_Problem statement_
The required lines are those that contain "computer"; pull them out of the data and copy them.

####

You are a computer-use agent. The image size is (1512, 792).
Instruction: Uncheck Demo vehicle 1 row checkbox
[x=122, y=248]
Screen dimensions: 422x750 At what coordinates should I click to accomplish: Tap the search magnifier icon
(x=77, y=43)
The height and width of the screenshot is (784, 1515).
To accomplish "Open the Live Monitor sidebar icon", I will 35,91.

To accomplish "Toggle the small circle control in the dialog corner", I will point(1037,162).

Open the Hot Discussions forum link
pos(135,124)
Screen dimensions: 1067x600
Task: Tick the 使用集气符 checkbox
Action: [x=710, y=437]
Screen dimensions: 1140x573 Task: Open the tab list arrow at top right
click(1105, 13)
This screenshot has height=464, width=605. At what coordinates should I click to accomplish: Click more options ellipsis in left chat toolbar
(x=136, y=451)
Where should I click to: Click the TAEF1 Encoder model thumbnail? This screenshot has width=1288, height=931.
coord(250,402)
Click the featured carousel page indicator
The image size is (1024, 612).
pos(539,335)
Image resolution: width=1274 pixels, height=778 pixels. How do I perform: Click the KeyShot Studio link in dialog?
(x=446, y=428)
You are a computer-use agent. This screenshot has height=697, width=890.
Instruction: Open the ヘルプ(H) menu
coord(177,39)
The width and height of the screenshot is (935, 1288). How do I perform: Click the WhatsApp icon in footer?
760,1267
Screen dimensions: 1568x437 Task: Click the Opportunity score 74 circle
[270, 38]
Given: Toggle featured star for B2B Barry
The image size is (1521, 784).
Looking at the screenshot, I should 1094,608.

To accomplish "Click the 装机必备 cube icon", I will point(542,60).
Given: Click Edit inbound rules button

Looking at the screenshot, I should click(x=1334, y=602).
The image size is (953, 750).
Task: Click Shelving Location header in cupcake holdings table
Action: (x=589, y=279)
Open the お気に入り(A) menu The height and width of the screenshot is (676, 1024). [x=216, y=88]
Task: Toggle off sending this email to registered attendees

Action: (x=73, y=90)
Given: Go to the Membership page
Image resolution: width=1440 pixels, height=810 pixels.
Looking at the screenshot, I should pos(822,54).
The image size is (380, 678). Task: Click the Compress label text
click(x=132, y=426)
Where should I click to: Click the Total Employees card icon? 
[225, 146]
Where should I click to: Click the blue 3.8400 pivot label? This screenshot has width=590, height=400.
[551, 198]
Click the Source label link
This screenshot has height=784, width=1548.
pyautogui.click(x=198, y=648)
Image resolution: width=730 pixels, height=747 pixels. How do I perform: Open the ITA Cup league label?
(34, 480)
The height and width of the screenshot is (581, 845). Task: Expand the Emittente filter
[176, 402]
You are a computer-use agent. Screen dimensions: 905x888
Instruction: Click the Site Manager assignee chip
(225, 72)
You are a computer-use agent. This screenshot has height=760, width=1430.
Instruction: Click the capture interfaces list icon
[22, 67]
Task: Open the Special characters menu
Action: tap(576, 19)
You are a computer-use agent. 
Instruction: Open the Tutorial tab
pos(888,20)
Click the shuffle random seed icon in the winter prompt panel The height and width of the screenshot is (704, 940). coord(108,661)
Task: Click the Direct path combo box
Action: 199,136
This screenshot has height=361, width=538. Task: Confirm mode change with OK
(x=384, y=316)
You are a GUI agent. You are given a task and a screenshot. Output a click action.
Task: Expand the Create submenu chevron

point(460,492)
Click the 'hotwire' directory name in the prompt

####

_Response area_
You are a computer-use agent. The image size is (1512, 792).
You are a computer-use agent. This screenshot has height=697, width=890.
You are a computer-use agent. Screen dimensions: 905x888
You are a computer-use agent. This screenshot has height=760, width=1430.
You are a computer-use agent. 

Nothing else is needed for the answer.